Short-term change in fish assemblages after the passage of a typhoon in a temperate, coastal bay

Mitsuharu Yagi

doi:10.3897/aiep.51.63622

Abstract

To study the effects of a typhoon on a temperate, coastal bay community, the species composition, catch amount, and diversity of epipelagic fish assemblages were investigated. Fish samples were taken from catches of a purse seine fishery in Tachibana Bay, Japan between May and July 2011, covering before and after the passage of a typhoon in the area. Although major changes in total catch amount were not observed before and after the passage of the typhoon, the abundance of the Japanese anchovy, Engraulis japonicus Temminck et Schlegel, 1846, markedly decreased and bycatch of species increased, accompanied by increasing levels of diversity of the fish assemblage. Multivariate analysis showed that community differences before and after the passage were quantitative rather than qualitative. Comparisons in total length frequencies between the two periods indicated that specimens of the species compared were bigger in size for Trachurus japonicus (Temminck et Schlegel, 1844) and smaller for E. japonicus in the “after” period. These results suggest that the passage of the typhoon triggered not only interspecific faunal change but also intraspecific recruitment shifts in and around the bay.

Keywords

bycatch, diversity, fish assemblage, migration, purse seine fishery, typhoon

Introduction

The effects of hurricanes, typhoons (also termed tropical cyclones), and tropical storms, are major sources of physical disturbance to shallow water communities, affecting geological features (Kahn 1984), hermatypic corals (Woodley et al. 1981; Harmelin-Vivien and Laboute 1986), and other reef organisms (Yoshioka and Yoshioka 1987; Moran and Reaka-Kudla 1991). Although much information on the impact of hurricanes and tropical cyclones on fish assemblages is available in tropical, coral reef areas, the results of these studies are inconsistent (Kaufman 1983; Lassig 1983; Fenner 1991; Letourneur et al. 1993; Cheal et al. 2002; Guillemot et al. 2010; Kawabata et al. 2010; Foster et al. 2011).

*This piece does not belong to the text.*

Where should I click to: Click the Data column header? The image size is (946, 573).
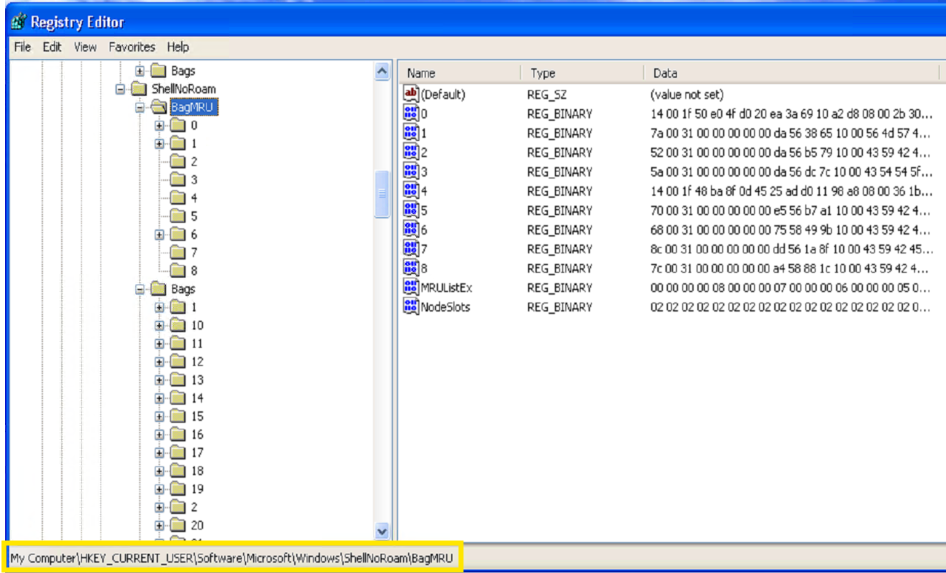point(791,73)
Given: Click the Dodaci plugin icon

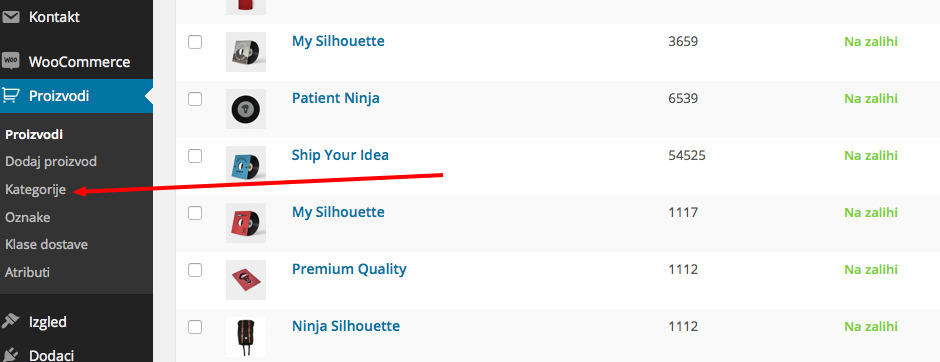Looking at the screenshot, I should click(x=11, y=354).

Breder (1962) noted the loss of the most abundant fish species, the pinfish, Lagodon rhomboides (Linnaeus, 1766), and proposed that a faunal shift had occurred. High post-hurricane mortality among metamorphosed damselfishes (Beecher 1973) and juveniles of other fishes (Lassig 1983; Bouchon et al. 1994) suggests that susceptibility to hurricane-induced stress may be related to the life-stage. In some cases, post-hurricane increases in fish abundance have been observed (Woodley et al. 1981; Turpin and Bortone 2002) while in other cases minimal or no effects on fish assemblages were found when compared with pre- and after-passage of the hurricane (Springer and McErlean 1962; Fenner 1991).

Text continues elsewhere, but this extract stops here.